++++ Information supplied

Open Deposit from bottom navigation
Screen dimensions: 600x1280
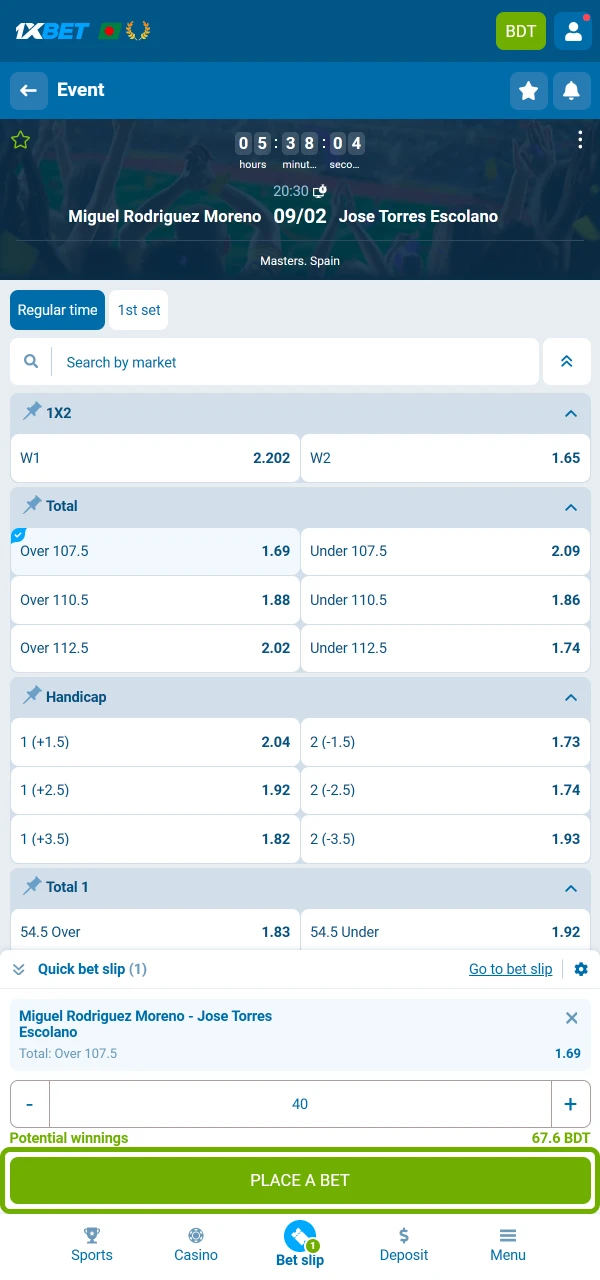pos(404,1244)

++++++++
++++ Information supplied

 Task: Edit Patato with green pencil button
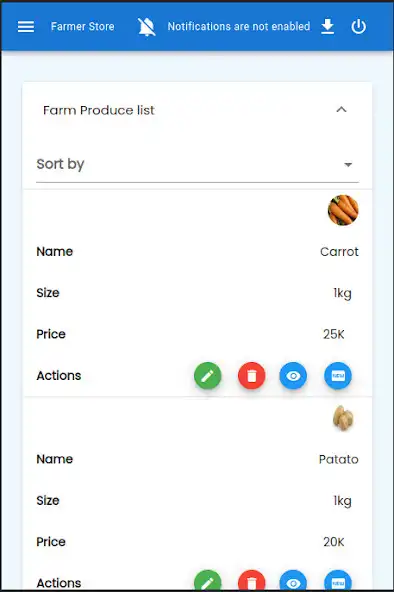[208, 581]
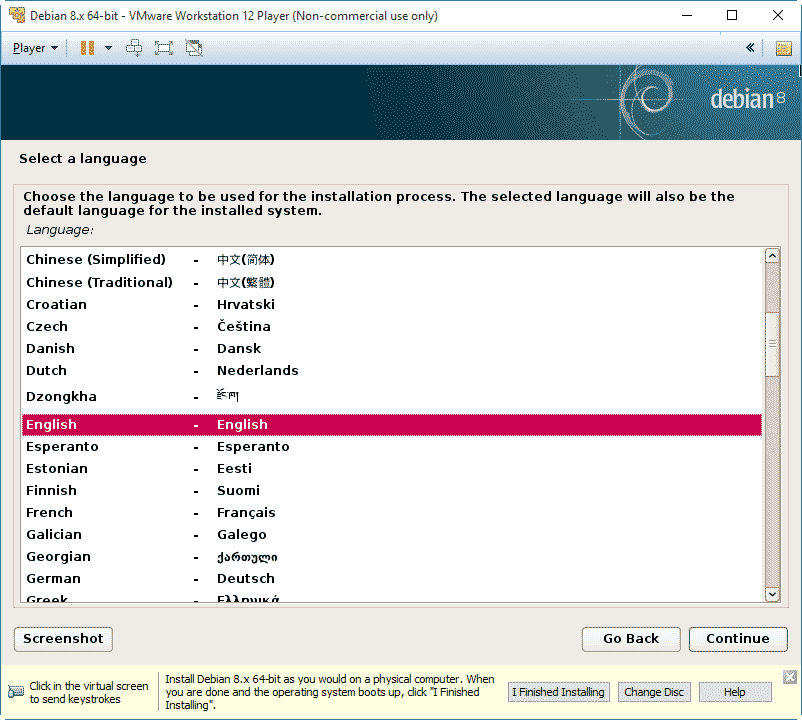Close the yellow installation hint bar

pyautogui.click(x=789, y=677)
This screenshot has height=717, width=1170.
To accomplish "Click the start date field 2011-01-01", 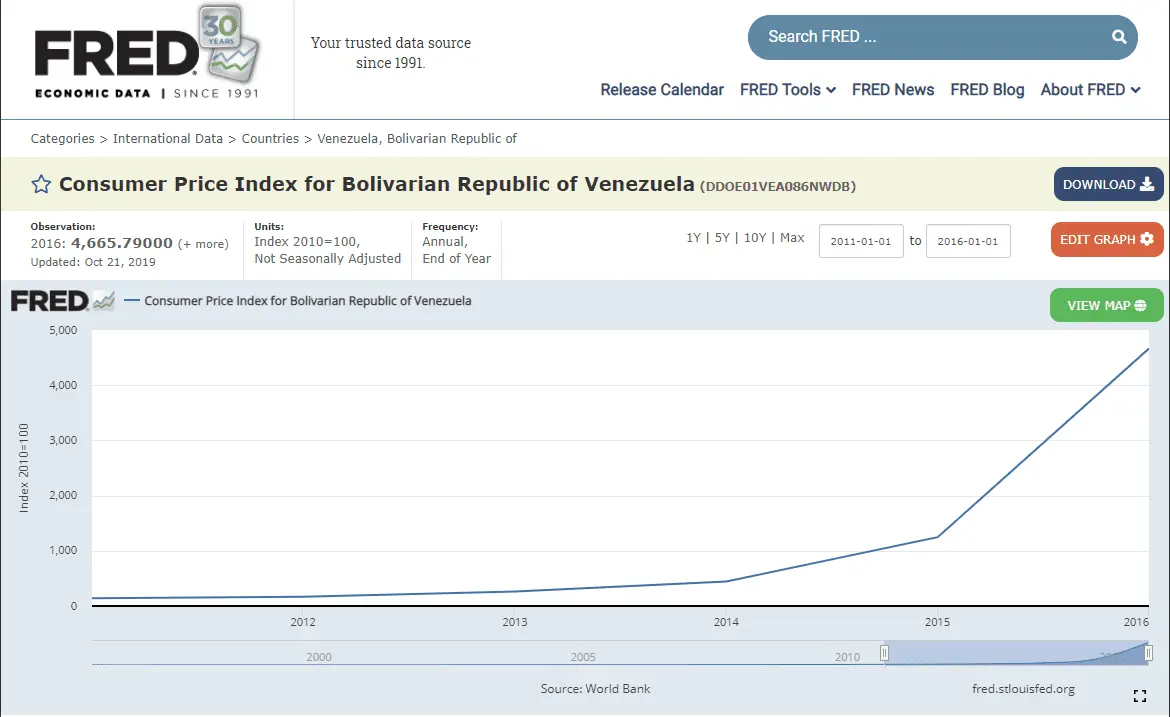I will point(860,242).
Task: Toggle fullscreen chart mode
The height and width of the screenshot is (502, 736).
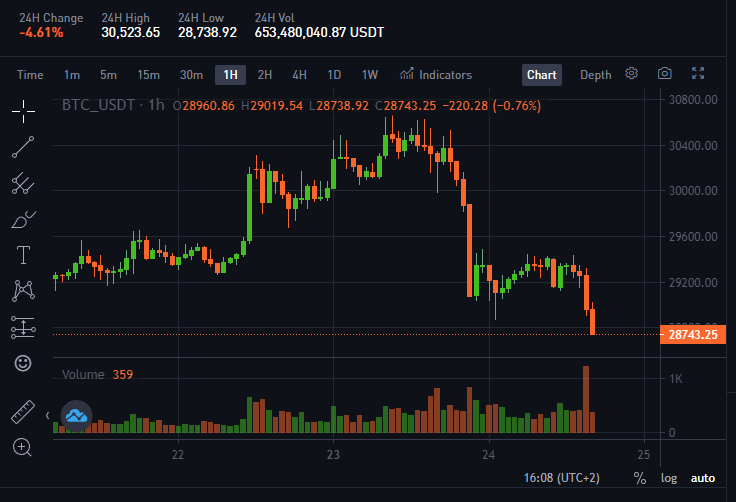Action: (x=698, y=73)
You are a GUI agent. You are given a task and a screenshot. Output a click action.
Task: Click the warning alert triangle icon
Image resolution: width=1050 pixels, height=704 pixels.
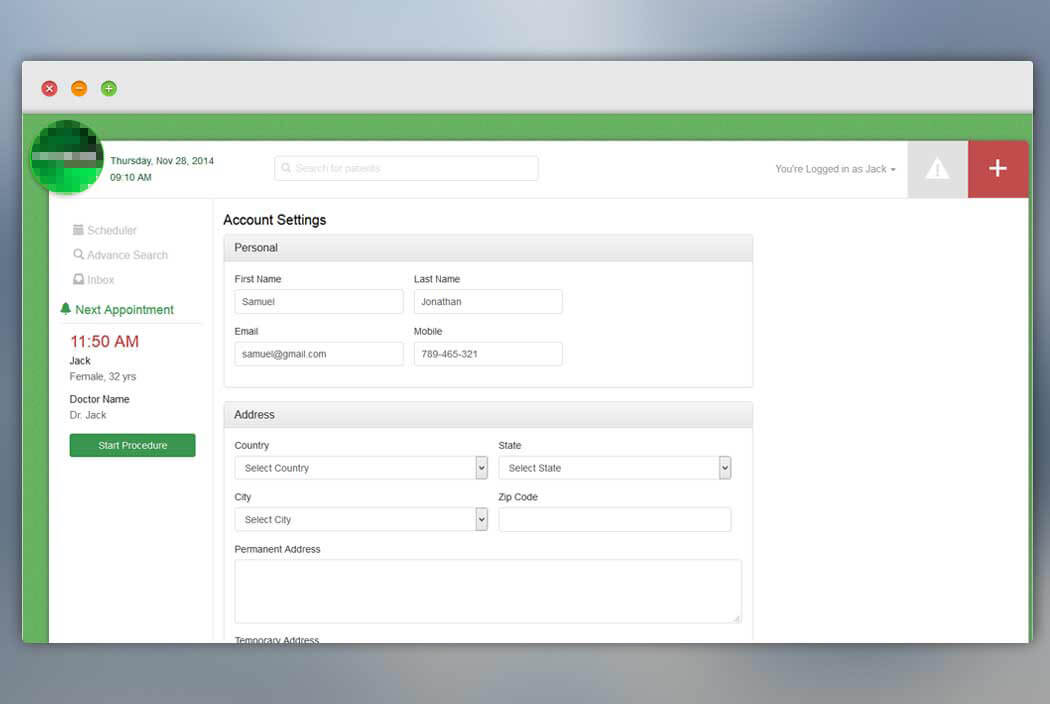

++++++++

**Stated task**
Copy the records word for word, starting at the line containing "Task: Toggle fullscreen chart mode" and ending at the line containing "Action: (x=698, y=73)", and leave out the pictures.

**Output below**
Task: Toggle fullscreen chart mode
The height and width of the screenshot is (502, 736).
Action: (x=698, y=73)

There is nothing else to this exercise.